Men with newly diagnosed prostate cancer who participated in a yoga program before and after surgery reported better quality of life and showed improvement on several measures of inflammation and immune function, according to results from a randomized trial published in Nature Prostate Cancer.
“Yoga improved quality of life in men compared to the standard of care, specifically on the fatigue scale, meaning they were less tired; on sexual function; and on their functional, physical and social well-being,” Dharam Kaushik, MD, of University of Texas Health San Antonio, said in a press release.
Diagnosis and treatment of prostate cancer is associated with anxiety, fear and depression in up to a third of affected men, and research suggests that psychological stress has a negative effect on immune function, Kaushik and colleagues noted as background. Previous research has found that yoga can help people with various types of cancer, but there is a shortage of data from prospective randomized controlled trials, considered the gold standard of medical research.
To help fill this gap, Kaushik’s team designed a pilot study (ClinicalTrials.gov NCT02620033) to evaluate a yoga therapy program for men newly diagnosed with localized prostate cancer who were scheduled for radical prostatectomy (surgical removal of the entire prostate gland). The participants were randomly assigned to take part in a yoga program before and after surgery (14 men; median age 56 years) or standard care (15 men; median age 60 years). Men who already practiced yoga or meditation were excluded from the study.
Those in the yoga group participated in Hatha yoga sessions led by certified instructors, practicing for 60 to 75 minutes at least twice a week. They also practiced breathing exercises and pelvic floor engagement during seated meditation. The program ran for six weeks before surgery and six weeks after surgery, starting three to six weeks after the operation. The yoga program was developed specifically for prostate cancer patients by Kaushik, the Thrivewell Cancer Foundation and a local yoga studio.
The primary outcome was self-reported quality of life using questionnaires that ask about aspects such as physical functioning and fatigue. This was assessed at baseline before starting the yoga program, immediately prior to surgery and six weeks after surgery. In addition, the researchers collected blood samples to measure changes in immune cells and biomarkers of immune function and inflammation. Results were previously presented at the American Urological Association annual meeting in September.
Men who participated in the yoga program had higher quality-of-life scores, with the greatest benefit seen on questionnaires assessing functional wellbeing (mean difference of 8.6 points), physical wellbeing (5.5 points), social wellbeing (14.6 points), sexual function (8.5 points) and fatigue (6.3 points). Although most of the differences did not reach the threshold for statistical significance in this small study, the researchers said they reflect meaningful improvement. The men were motivated to practice yoga before surgery but less so afterward, the researchers noted.
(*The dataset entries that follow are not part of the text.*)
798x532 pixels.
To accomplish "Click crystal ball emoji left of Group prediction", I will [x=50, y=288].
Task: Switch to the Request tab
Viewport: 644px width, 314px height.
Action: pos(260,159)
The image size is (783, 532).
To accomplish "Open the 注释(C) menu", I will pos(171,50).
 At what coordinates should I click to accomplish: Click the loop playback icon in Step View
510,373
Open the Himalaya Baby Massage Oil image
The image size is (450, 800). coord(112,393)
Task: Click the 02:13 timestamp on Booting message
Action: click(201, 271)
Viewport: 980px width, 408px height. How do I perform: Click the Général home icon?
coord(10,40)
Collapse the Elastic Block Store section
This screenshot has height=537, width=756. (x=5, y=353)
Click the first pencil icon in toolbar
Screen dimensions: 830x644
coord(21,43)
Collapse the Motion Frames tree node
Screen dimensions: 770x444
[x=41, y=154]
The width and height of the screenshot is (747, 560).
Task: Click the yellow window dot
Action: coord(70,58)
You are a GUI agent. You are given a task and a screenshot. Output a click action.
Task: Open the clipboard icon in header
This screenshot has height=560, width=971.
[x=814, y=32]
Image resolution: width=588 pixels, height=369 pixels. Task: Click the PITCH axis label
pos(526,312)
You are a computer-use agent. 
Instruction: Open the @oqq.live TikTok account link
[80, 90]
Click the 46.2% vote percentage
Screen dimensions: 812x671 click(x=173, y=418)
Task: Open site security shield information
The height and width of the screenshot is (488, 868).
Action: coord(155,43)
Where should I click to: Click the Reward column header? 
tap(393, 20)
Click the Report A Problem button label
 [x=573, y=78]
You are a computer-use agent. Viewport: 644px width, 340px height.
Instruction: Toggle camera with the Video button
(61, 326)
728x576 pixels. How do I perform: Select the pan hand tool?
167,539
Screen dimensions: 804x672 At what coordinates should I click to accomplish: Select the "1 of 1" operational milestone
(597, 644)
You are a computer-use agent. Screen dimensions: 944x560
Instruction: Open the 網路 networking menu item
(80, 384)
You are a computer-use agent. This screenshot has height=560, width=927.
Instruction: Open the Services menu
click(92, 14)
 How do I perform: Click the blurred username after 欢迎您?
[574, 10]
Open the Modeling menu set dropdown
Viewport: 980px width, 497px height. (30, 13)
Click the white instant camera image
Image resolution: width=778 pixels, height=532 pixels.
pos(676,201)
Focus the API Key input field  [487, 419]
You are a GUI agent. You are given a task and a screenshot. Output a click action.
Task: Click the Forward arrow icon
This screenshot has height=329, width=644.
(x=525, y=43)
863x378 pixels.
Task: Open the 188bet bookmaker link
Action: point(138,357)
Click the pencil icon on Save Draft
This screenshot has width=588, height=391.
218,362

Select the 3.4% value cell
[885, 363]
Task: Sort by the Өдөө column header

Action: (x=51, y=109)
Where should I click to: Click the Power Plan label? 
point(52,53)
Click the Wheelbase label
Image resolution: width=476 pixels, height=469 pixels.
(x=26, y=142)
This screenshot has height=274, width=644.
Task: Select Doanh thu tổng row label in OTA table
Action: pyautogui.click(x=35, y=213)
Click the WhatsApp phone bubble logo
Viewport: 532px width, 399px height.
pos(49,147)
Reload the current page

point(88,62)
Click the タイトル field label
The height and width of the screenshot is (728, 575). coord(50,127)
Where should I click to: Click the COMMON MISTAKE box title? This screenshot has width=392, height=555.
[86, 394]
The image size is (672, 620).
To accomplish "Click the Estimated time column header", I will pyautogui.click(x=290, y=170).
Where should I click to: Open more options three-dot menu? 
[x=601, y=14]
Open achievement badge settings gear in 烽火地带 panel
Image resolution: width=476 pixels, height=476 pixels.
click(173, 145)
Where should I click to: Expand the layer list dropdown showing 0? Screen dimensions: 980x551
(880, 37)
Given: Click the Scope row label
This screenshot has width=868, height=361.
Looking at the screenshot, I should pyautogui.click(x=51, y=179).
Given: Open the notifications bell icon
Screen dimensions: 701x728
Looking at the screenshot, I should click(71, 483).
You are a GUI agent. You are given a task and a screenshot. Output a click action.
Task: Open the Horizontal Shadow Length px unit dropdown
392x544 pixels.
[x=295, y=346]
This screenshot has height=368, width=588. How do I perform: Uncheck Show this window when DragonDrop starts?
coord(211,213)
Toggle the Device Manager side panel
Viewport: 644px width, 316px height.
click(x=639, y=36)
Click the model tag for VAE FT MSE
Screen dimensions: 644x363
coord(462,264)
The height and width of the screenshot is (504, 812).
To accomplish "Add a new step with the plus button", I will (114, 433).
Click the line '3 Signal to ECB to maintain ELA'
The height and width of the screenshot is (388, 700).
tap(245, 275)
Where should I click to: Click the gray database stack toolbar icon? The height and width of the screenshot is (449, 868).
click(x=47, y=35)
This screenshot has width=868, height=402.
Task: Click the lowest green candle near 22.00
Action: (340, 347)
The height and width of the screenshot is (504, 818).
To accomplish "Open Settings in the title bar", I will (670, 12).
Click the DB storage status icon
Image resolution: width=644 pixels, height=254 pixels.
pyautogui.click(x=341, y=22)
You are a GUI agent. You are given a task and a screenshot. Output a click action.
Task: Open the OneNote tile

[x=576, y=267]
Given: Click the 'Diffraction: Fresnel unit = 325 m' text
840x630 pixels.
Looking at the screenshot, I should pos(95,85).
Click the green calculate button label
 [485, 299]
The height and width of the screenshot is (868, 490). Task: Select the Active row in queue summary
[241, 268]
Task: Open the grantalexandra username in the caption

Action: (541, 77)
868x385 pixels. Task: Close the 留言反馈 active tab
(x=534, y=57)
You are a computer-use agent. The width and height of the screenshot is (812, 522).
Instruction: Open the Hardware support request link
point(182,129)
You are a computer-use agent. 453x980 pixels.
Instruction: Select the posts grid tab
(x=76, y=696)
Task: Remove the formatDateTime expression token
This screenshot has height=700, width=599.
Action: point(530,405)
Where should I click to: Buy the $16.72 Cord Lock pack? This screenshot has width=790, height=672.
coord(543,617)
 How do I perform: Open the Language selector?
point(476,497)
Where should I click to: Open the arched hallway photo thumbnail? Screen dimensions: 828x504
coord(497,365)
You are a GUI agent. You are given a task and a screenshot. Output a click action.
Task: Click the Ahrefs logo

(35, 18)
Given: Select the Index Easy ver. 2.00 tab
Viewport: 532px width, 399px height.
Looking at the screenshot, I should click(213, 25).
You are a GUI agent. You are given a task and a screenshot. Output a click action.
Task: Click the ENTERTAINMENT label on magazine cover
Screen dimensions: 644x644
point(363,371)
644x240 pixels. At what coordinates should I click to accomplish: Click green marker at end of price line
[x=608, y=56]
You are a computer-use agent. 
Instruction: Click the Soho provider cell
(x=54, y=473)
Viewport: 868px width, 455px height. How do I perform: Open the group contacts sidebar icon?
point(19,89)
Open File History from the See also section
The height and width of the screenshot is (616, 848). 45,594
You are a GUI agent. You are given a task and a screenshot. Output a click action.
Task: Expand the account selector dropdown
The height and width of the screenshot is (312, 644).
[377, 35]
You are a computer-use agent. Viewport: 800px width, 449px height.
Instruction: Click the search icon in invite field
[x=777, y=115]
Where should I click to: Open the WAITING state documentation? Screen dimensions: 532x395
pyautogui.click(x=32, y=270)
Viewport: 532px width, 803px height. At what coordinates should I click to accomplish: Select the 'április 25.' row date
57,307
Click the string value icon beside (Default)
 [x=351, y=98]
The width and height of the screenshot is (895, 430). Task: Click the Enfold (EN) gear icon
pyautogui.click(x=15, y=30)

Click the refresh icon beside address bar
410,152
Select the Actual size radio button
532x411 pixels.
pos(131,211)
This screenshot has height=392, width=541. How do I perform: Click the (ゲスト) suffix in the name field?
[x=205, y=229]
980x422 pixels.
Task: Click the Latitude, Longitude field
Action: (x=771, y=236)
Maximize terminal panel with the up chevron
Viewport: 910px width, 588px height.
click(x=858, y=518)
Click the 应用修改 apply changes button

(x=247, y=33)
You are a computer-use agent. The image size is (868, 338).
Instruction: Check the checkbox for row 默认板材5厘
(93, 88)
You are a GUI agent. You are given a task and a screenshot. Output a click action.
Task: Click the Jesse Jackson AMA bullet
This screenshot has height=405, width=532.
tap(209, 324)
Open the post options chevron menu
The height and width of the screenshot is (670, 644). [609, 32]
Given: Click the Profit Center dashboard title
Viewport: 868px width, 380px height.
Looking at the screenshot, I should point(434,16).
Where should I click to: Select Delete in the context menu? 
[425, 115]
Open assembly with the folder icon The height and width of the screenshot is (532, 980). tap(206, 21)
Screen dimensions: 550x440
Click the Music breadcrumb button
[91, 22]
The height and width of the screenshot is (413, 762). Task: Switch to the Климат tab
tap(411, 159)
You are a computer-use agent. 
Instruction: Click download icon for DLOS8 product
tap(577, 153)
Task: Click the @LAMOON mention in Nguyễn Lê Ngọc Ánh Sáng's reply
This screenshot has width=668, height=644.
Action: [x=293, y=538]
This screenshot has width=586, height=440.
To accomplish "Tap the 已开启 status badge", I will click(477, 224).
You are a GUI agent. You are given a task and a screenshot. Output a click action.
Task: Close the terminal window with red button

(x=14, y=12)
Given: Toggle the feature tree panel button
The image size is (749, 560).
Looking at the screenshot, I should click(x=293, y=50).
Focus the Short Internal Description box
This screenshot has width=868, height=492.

What’s more, men in the yoga group had significantly more robust immune responses and lower levels of inflammation. They had increased numbers of circulating CD4 T cells (which coordinate immune responses) and CD8 T cells (which attack malignant cells), but decreased numbers of regulatory T cells and suppressor cells that shut down antitumor immune activity. These men also showed more production of interferon-gamma by natural killer cells while levels of inflammatory cytokines dropped.
“Our present findings indicate that yoga improves quality of life, generates a robust immune response, and attenuates expression of key inflammatory cytokines in men with newly diagnosed prostate cancer,” the study authors concluded. “Larger-scale studies are needed to replicate these results. Future studies should incorporate a translational component to clarify the mechanism via which yoga improves quality of life and examine the effects of yoga on progression and recurrence of prostate cancer.”
“This is positive data and further large-scale studies are needed, for which this pilot study can be a model,” Kaushik said. “If we are able to encourage patients to do a small, inexpensive and easy-to-implement intervention that can have a big impact, then why not?”